The JFET may be just about any type; the prototype uses a J212. The current diode is a nice way to bias a JFET but they aren't common and a couple of thousand ohm resistor will also work. Measure the voltage across the resistor and select a value that gives about 1 mA. Choose a different FET if you can't get at least 1/2 mA with at least 1k of resistance. If the resistance is too low, the tendency to oscillate will be reduced. Other components aren't critical at all. The .025 uF and 2.5 uF capacitor were selected to make the inductance calculation simple and the values were realized by paralleling standard value film types. The inductance is simply 1,000,000 / (freq squared) for the .025 uF (up to about 1 Hy) and 10,000 / (freq. squared) for the 2.5 uF. Simply hook the output to a frequency counter and measure the frequency with the inductor connected. No current flows without an inductor so no power switch is needed. But, don't forget to remove the inductor! You might wish to install an LED between the plus of the battery and the 10 uF bypass capacitor to let you know when it's drawing power.

The circuit is built right on top of a lantern battery. Most of the parts are mounted on a terminal strip that is glued to the top of the battery using ordinary contact cement. I 'decanted' contact cement into little squeeze bottles from an economically priced large can and added a little MEK solvent to make it a bit more runny. Just apply a bead to the bottom of the strip, position it so that glue transfers, remove it and let the glue dry a couple of minutes. Then very carefully press the strip into position; you only get one chance to get it right! Contact cement is really fast, plenty strong, and not that difficult to remove when the battery finally dies. The panel is also held by the same glue.

When measuring larger inductors you might discover that the measured inductance is significantly higher than the marked value. Many inductors wound for filtering are measured with a specific current flowing and that current saturates the core, lowering the inductance. This circuit only passes a small DC current through the inductor and the signal is pretty small so the measured inductance will be near the zero current value. The capacitor values aren't exact either, but this quick checker is only intended to give a good estimate of the inductance.
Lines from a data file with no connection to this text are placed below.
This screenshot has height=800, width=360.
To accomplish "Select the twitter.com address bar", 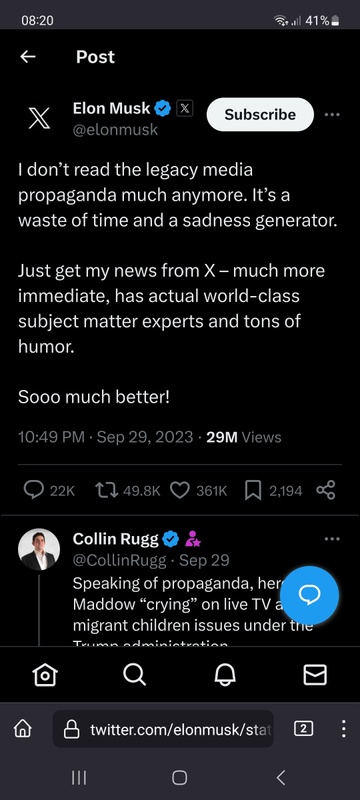I will [163, 729].
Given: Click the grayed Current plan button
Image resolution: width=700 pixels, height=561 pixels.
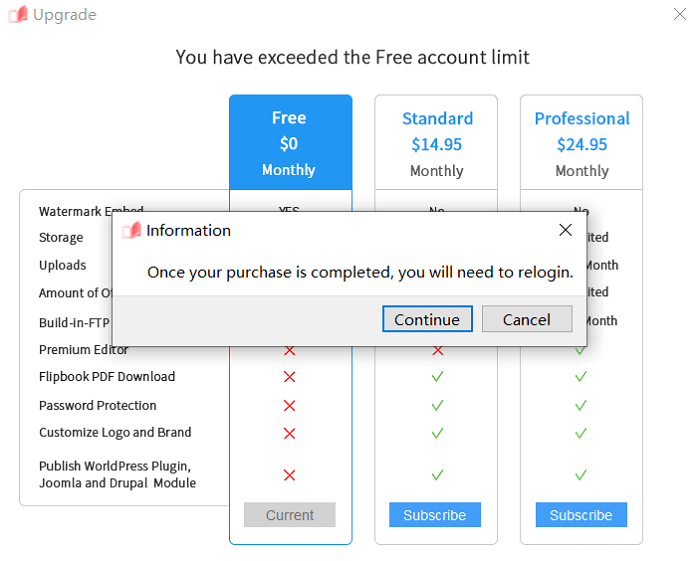Looking at the screenshot, I should pos(290,515).
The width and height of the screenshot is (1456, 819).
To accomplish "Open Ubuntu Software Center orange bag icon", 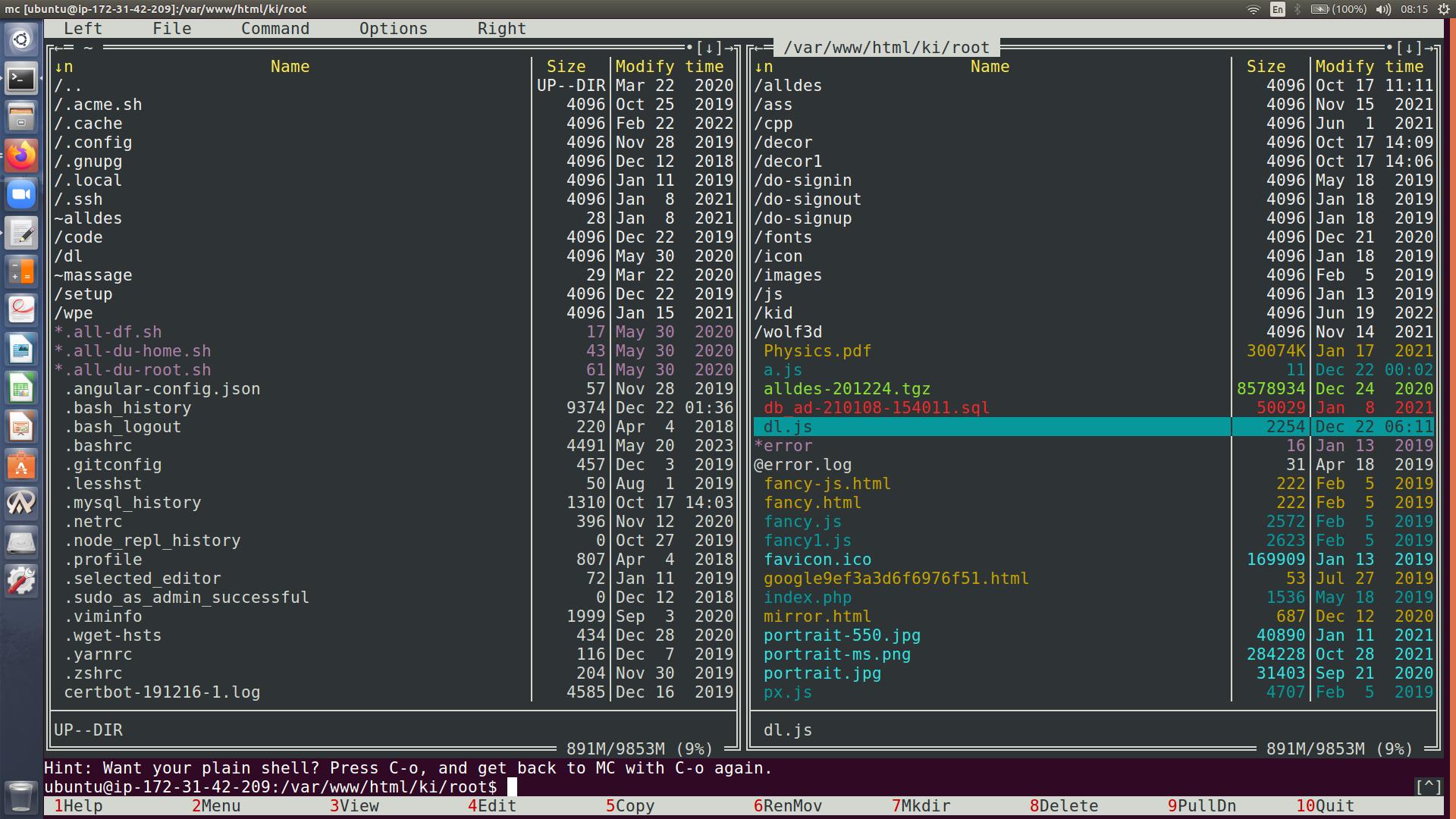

For most accurate results, add a variable resistor or resistance decade box across the inductor and adjust the resistance until the oscillation just starts. Also, remember that the inductance that you calculate is the effective inductance at the frequency of oscillation. Many large inductors have significant capacitance across the winding and that capacitance will cause the inductance to measure higher at higher frequencies. For measuring very large inductance values, increase the 10 uF feedback capacitor to several hundred uF.